Wake Up Dead Man, the new Knives Out movie from Rian Johnson, is an exceptional mystery on many levels. Lots has been written about the film elsewhere, so I’ll focus this post on my favorite element of the movie: It’s a locked-room mystery that pays homage to John Dickson Carr, one of my favorite authors of all time.
Novelist John Dickson Carr (1906-1977) was the master of the locked-room mystery, the type of mystery where it appears truly impossible for the crime to have been committed.
One of the reasons Carr’s impossible crime novels are still powerful today is because he did much more than create clever puzzles. He brought stories vividly to life by creating gothic backdrops that suggested supernatural entities were pulling the strings—before revealing a rational solution.
And that’s exactly what happens in Wake Up Dead Man. The stage is set with an eerie atmosphere that looks supernatural, but the film ends with an incredibly satisfying logical explanation.
The hero of the movie is Father Jud (played by Josh O’Connor), a good man trying to do the right thing, which causes him to clash with his parish’s demagogue, Monsignor Wicks (Josh Brolin). When Wicks is murdered under seemingly impossible circumstances, and then appears to rise from the grave, Father Jud is at the center of both events. But Knives Out series detective Benoit Blanc (Daniel Craig) doesn’t believe all is as it appears, and is determined to clear Father Jud from suspicion.
Rian Johnson has widely talked about his love of Golden Age mysteries, and of John Dickson Carr specifically. He even wrote the introduction to a new edition of Carr’s The Problem of the Wire Cage, reissued in 2024 (you can read an excerpt of that introduction here, courtesy of Crimereads).

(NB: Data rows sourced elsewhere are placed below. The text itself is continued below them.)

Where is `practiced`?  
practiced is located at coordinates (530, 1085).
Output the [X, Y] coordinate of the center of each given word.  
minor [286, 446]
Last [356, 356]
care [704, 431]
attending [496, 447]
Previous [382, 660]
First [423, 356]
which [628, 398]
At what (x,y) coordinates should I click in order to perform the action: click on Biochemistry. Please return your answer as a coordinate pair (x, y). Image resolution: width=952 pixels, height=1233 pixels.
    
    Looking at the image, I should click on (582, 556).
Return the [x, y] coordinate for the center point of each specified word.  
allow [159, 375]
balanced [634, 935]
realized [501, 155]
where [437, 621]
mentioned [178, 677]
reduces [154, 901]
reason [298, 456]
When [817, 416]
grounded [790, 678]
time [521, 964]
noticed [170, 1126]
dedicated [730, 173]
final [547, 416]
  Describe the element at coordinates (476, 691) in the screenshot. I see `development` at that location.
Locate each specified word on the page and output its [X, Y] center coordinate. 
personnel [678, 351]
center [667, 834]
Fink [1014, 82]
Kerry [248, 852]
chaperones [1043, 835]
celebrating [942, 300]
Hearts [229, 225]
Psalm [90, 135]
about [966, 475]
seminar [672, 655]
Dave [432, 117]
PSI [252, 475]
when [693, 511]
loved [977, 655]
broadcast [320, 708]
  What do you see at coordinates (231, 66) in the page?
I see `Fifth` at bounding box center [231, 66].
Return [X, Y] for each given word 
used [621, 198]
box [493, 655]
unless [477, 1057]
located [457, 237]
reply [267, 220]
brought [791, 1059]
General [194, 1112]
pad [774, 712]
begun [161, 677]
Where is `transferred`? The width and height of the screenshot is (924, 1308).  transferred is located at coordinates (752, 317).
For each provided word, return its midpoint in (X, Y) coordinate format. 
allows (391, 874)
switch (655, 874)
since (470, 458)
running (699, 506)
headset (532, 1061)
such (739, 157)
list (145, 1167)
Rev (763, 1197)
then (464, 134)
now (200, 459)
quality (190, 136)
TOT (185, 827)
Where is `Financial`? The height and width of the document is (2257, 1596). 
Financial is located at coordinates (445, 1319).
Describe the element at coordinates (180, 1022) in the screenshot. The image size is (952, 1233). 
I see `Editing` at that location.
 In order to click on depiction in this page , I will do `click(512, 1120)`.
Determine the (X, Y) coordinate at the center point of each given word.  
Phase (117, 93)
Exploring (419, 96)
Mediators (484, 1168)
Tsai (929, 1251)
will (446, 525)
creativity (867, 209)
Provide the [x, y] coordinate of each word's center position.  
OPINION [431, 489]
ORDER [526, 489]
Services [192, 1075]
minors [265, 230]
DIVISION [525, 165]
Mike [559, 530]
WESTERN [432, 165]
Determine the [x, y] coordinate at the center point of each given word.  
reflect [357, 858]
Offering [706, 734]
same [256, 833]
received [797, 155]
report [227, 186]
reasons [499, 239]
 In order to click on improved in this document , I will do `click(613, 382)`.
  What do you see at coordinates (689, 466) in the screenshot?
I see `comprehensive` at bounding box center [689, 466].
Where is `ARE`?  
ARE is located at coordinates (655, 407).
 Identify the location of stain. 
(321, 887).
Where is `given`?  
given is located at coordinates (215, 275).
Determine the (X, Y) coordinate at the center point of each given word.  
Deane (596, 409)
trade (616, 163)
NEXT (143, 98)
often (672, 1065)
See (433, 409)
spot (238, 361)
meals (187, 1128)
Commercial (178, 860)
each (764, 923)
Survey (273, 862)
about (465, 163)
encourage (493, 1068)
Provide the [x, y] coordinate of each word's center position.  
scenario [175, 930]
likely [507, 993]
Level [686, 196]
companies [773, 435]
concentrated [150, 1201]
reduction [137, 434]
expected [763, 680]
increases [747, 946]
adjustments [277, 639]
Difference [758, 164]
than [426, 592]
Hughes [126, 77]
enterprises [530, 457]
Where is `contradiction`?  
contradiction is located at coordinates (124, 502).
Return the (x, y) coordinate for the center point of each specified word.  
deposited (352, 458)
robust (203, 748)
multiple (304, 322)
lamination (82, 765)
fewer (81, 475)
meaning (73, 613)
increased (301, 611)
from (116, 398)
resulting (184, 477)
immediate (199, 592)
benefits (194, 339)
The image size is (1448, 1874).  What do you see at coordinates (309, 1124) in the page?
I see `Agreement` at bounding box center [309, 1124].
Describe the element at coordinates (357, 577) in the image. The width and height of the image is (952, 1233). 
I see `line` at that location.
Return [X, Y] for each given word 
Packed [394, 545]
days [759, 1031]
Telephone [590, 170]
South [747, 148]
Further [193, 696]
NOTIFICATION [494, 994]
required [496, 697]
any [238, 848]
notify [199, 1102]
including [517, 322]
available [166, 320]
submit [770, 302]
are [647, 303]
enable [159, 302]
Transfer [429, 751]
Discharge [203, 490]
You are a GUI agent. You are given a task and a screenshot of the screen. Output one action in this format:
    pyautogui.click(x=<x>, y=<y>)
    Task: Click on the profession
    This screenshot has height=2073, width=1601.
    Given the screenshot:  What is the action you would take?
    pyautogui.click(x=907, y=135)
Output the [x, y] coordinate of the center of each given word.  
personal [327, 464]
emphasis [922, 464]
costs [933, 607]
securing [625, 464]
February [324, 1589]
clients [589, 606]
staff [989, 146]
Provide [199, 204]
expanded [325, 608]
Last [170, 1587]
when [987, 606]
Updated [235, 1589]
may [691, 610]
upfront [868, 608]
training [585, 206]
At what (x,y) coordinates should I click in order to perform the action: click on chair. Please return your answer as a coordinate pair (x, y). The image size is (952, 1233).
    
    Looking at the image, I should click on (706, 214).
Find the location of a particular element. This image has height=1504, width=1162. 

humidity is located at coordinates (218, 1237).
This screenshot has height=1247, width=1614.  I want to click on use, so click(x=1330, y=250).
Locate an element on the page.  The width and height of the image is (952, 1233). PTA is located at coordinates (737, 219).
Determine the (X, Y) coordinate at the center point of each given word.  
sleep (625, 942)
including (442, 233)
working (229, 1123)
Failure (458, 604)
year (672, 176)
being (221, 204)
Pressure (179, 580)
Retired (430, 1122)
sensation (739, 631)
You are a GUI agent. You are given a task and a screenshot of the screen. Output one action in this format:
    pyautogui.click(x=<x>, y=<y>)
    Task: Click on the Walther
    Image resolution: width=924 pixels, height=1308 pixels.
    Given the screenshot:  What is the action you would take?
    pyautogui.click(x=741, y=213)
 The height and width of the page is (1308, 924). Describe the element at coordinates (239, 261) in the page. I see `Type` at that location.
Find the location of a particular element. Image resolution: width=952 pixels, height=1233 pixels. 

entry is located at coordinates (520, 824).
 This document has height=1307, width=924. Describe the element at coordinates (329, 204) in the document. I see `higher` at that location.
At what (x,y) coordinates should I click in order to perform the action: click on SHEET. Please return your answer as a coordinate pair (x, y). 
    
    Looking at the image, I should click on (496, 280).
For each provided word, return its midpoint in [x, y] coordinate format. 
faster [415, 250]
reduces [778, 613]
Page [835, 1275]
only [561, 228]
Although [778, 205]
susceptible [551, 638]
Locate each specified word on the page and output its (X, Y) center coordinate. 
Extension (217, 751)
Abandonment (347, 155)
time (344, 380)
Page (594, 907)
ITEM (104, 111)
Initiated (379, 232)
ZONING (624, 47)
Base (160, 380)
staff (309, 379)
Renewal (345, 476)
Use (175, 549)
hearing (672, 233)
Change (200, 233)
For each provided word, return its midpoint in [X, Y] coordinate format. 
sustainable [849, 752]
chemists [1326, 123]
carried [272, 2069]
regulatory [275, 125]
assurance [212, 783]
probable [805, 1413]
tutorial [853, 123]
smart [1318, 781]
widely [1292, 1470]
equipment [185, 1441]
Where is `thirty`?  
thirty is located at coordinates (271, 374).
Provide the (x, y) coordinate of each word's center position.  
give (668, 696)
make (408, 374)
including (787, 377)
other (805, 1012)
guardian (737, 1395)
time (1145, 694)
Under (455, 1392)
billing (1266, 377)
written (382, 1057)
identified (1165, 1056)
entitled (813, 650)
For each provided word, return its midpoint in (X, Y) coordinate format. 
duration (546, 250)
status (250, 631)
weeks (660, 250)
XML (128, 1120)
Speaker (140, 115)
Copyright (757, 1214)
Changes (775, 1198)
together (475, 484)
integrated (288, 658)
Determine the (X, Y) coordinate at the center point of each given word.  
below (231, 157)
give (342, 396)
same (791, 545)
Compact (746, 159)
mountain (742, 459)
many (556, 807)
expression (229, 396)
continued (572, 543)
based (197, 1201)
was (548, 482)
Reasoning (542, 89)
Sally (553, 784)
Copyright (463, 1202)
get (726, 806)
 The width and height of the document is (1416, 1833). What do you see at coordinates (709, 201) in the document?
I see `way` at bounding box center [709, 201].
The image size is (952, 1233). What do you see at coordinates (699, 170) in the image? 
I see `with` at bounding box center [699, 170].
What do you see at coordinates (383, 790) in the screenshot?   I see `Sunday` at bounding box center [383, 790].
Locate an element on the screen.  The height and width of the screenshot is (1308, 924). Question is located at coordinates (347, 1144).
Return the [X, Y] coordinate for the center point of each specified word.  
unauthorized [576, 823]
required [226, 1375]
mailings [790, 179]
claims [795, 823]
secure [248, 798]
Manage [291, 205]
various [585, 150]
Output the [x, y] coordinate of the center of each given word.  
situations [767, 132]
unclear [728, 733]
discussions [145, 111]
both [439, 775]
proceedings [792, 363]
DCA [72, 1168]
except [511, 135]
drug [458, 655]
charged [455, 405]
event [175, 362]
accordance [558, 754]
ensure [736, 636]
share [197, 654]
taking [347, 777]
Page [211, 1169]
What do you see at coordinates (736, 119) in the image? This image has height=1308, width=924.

Wake Up Dead Man is a mystery with two impossible crimes. First, an impossible murder in a small room of a church while a closed circle of characters are nearby, but none of them close enough to commit the crime. Second, the dead man walks out of the crypt in which he was entombed. Both crimes are ingeniously set up, and screenwriter and director Rian Johnson sets out to solve the crimes much as John Dickson Carr would have done.
Carr’s most famous novel, The Three Coffins (published in the UK as The Hollow Man), features a “Locked Room Lecture.” Character Dr. Fell describes eight methods that can be used to commit a locked room murder. Within those eight general types are endless variations, which is why the puzzles continue to baffle modern readers and be so much fun.
Benoit Blanc and the town’s police chief Geraldine Scott (Mila Kunis) turn to Carr’s “Locked Room Lecture” to solve the crimes.
Blanc gives his own mini lecture on locked-room methods (just like my character Ivy Youngblood does in my locked-room mystery Under Lock & Skeleton Key), and proves that even if you understand the possibilities, it’s still a challenge to see what’s right in front of you.
Interestingly, the film uses the book’s UK title, The Hollow Man, a nod to the main murder victim of the film. Blanc also refers to the crime as a “locked door” murder, perhaps because it’s easier to understand for a broader audience.
I hope Wake Up Dead Man brings a new generation of readers to John Dickson Carr!
With my beaten-up copy of John Dickson Carr’s The Three Coffins (published as The Hollow Man in the UK).
I’ll end with my favorite part of the movie. When sheriff Geraldine brings up why I continue to be drawn to atmospheric locked-room mysteries: The best locked-room mysteries are Scooby-Doo for adults. As Carr and other authors who write a gothic backdrop into their impossible crime tales do so well, they make us think we’re getting a ghost story—until they unmask the ghost at the end.
After the dead man has risen from his coffin, Sheriff Geraldine says, “There’s some Scooby‑Doo [stuff] going on here,” to which Blanc replies, pitch perfect, “Scooby-dooby-doo!”
When my locked-room mystery Under Lock & Skeleton Key was published in 2022, Publishers Weekly interviewed me on a range of topics including my love of locked-room mysteries. When the feature was published, the title was “Scooby-Doo for Grown-Ups” — a great honor!